Os hinos da polêmica
Tem hinos e hinos
Vejo muitos cronistas, técnicos, torcedores e até jogadores elogiando a forma como franceses, portugueses e argentinos cantam seus hinos nacionais. Gritam, choram, estufam o peito e demonstram uma emoção contagiante.
Os mesmos, porém, costumam criticar nossos jogadores e até nossa torcida por, muitas vezes, não cantarem o Hino Nacional Brasileiro com a mesma intensidade.
Tenho uma opinião sobre isso.
O nosso hino é diferente. É um hino de paz, que exalta a beleza do país, a natureza, a liberdade e a esperança. Tem uma melodia mais longa, solene e contemplativa.
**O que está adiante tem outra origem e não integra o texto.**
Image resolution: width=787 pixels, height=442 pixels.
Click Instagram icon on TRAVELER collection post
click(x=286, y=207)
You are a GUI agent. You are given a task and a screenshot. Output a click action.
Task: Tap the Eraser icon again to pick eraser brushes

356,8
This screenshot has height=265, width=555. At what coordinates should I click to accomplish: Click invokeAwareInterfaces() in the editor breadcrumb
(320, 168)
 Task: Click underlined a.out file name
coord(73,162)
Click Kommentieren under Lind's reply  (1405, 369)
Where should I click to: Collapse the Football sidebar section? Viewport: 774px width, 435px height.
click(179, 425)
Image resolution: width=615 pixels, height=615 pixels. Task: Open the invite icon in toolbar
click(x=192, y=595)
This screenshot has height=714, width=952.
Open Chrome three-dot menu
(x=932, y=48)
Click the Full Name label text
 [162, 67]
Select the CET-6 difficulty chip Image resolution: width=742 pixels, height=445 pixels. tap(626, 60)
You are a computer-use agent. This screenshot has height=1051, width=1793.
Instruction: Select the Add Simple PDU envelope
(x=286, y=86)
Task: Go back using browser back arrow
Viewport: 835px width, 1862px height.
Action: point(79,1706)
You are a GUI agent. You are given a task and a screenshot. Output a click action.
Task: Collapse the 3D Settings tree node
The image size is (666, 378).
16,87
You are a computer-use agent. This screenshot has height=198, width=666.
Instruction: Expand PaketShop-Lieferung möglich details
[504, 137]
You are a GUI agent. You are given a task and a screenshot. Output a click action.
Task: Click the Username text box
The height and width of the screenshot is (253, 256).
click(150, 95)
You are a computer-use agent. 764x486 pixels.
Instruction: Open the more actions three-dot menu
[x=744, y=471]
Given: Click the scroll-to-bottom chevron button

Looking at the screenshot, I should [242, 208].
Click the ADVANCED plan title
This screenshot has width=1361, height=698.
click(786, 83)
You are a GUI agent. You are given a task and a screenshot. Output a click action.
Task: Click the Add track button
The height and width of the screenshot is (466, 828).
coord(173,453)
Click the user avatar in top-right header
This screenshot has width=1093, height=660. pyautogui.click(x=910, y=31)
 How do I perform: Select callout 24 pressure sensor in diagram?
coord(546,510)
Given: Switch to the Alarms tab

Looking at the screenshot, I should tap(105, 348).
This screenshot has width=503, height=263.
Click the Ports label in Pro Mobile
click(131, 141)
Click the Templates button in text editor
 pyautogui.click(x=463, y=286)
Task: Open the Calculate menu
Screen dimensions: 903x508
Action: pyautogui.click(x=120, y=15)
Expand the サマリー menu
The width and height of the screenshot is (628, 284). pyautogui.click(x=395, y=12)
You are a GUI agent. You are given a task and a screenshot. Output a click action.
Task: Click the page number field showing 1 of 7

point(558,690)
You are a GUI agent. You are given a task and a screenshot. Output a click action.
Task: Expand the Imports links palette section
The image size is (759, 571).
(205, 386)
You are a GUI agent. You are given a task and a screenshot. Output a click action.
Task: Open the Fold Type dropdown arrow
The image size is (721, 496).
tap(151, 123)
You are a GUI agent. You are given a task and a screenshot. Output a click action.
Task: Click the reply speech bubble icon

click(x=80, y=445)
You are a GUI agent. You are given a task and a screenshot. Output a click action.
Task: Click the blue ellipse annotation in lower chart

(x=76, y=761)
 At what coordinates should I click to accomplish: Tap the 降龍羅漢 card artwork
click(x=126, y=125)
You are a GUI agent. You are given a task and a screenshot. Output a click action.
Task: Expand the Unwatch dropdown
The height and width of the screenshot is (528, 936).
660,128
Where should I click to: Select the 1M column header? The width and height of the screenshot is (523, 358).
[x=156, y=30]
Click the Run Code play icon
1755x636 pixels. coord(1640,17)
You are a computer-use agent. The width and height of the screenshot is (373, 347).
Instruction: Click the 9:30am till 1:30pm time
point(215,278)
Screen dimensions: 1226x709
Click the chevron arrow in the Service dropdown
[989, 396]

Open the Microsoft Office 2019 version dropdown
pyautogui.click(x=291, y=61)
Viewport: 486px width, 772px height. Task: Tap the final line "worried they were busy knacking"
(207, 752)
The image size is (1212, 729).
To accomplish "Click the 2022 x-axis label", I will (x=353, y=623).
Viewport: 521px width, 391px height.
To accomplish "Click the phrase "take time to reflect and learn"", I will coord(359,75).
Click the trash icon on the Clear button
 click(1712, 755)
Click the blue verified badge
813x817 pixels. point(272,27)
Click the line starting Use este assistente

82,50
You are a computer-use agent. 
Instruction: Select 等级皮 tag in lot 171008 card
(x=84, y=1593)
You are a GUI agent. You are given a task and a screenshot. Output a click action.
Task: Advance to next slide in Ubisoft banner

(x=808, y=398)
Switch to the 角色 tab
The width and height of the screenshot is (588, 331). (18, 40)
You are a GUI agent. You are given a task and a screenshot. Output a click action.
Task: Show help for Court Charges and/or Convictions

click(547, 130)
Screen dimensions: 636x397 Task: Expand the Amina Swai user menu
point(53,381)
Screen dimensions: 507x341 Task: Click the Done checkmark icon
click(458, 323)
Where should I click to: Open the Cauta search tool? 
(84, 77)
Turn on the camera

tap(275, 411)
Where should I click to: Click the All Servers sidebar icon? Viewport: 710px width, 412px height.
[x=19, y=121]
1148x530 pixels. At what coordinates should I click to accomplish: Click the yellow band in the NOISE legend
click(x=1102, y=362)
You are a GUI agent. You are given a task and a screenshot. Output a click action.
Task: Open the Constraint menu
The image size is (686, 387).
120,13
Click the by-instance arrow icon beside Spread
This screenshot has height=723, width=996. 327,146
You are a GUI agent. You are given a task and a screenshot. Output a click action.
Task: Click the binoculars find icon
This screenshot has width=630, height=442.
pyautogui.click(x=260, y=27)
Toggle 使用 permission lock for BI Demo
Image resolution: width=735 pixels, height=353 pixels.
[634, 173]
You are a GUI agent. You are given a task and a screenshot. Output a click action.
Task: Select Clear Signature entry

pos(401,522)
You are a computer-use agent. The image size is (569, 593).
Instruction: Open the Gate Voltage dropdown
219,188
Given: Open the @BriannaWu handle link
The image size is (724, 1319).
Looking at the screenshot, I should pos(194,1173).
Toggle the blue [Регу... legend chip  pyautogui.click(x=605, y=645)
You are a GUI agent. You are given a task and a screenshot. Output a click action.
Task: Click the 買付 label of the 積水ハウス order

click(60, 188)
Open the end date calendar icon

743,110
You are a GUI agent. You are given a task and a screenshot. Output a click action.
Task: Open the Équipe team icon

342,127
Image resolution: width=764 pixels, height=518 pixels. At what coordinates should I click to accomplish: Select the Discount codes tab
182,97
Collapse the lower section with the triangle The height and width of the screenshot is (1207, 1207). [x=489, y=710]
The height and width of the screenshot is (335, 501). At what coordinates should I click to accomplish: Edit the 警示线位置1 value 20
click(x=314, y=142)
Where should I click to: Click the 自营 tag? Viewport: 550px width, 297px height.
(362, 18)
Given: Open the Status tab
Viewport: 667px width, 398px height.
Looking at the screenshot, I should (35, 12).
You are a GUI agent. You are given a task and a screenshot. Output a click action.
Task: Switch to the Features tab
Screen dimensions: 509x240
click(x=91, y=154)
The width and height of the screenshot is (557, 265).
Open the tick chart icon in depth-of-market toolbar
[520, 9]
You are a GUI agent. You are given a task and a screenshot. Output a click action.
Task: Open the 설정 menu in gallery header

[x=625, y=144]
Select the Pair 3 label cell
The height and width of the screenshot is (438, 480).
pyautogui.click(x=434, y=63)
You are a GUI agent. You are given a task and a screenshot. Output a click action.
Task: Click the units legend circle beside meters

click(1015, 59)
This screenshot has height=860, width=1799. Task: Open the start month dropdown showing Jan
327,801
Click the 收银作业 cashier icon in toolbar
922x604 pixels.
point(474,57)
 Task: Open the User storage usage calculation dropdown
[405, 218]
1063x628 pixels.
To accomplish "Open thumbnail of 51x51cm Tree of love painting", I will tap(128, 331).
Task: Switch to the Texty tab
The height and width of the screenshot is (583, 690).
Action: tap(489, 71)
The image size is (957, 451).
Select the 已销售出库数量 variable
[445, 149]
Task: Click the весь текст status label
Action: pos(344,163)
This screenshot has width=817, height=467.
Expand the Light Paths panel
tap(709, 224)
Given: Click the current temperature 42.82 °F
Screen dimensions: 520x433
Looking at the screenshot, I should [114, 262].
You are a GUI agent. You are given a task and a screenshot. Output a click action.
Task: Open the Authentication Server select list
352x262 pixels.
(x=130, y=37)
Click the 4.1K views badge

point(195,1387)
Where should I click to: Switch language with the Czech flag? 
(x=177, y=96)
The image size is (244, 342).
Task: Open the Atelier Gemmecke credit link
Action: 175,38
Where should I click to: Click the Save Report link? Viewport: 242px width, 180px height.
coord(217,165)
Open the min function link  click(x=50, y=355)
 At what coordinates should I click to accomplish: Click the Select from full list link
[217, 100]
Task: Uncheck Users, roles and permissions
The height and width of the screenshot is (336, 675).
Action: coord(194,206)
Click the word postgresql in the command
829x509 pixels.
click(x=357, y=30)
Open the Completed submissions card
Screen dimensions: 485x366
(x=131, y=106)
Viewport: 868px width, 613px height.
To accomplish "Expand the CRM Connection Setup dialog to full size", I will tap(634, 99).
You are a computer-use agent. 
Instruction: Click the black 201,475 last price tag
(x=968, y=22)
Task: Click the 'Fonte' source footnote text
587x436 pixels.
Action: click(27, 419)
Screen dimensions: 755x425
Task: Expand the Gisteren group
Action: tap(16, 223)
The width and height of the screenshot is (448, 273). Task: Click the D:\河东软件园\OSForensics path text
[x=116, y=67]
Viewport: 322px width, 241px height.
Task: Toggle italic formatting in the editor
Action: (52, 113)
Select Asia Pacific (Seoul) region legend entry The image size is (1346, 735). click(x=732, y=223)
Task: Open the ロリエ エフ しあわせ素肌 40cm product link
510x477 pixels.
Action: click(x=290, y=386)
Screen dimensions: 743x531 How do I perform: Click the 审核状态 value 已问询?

Já os hinos da França, de Portugal e da Argentina nasceram em contextos de guerras, lutas por independência ou conflitos. Suas letras evocam batalhas, sangue derramado, resistência e conquista. Naturalmente, a forma de cantá-los acaba transmitindo um sentimento mais explosivo e guerreiro.
É como comparar uma marchinha de carnaval com um bolero apaixonado. Ambos emocionam, mas despertam emoções diferentes.
Talvez seja por isso que não faça sentido esperar que todos os hinos sejam cantados da mesma maneira. Cada um carrega a história e a alma do seu povo.